**Entries shown:**
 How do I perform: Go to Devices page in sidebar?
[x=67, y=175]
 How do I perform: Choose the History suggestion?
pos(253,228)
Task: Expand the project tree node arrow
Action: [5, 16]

**Assigned task:** Would you return all of the material exactly as written?

**Solution to the problem:**
 How do I perform: Go to Devices page in sidebar?
[x=67, y=175]
 How do I perform: Choose the History suggestion?
pos(253,228)
Task: Expand the project tree node arrow
Action: [5, 16]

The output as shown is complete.